Business
Updated : Mar 19, 2018, 05:30 AM IST
Biopharma company Biocon on Wednesday said that it is looking at entering new markets such as Latin America, Eastern Europe and Southeast Asia to mitigate the risk associated with the Middle East and North African markets (MENA).
Kiran Mazumdar-Shaw, chairman and managing director, Biocon, said that there is no lack of demand in the MENA markets but the concerns are related to credit risk. In eastern Europe, even Ukraine continue to be a bit of worry and so the company is focusing more on LatAm and Southeast Asia.
"We have been addressing these markets (LatAm, Eastern Europe and Southeast Asia) as in the past but there are regulation gestation period in these markets. So as we get more and more approvals in these markets we will focus more aggressively in these kind of opportunities. We are watching the MENA region very carefully and if things improve, obviously we will get back to that market," she said.
On the earnings front, the Bangalore-based company reported a flat growth in the quarter ended September 30 with its net profit at Rs 102 crore, almost unchanged from the corresponding period last fiscal. Total income rose 3% to Rs 773 crore during the period under review from Rs 753 crore in the year-ago period. The rise in its income came from the branded formulation business, which grew 17% at Rs 116 crore this quarter, thereby outpacing the industry growth.
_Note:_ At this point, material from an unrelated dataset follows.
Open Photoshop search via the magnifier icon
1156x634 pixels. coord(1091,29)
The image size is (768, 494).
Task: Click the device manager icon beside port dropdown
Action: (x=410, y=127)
"We have no doubt seen muted growth in our core biopharma this quarter due to capacity constraint that continue to challenge us, as do the geo-political credit risks challenges in the MENA region. However, we are actively engaged for entry into new markets to mitigate the risk associated with the MENA region," she said.
The CMD also said that the capacity constraint is another challenge for the company. The insulin problem is likely to be addressed through its Malaysian facility which is expected to be operationalised by the fiscal-end.
However, the regulatory approvals may vary for different markets, which can be anywhere between 12 to 24 months depending on the market. The capacity issue of Syngene, the contract research and manufacturing subsidiary, too will take at least two years to really ramp up. Some brownfield expansions are also expected to be completed next year, she said.
Talking about the core biopharma business, Mazumdar-Shaw said that the outlook looks challenging even for the remaining part of the fiscal.
For insulin glargine, Biocon's partner Mylan has already initiated multicenter phase III trials in the United States. Two trials, both for 24 weeks, comprising a total of 1100 patients (500 type-1 diabetes mellitus patients & 600 type-2 diabetes mellitus patients) are expected to be completed by June 2016.
"This I believe is a very important milestone for two partners since insulin Glargine is a $8 billion global opportunity with very few players addressing the biosimilars market, " Mazumdar-Shaw further said.
The company also expects some important read-outs in the oral insulin segment by the end of this fiscal or early next fiscal.
"Oral insulin is a partnered deal with Bristol-Myers Squibb and this is an option agreement where we are suppose to do a number of trials to basically answer certain questions were not been answered in the previous set of trials," she added.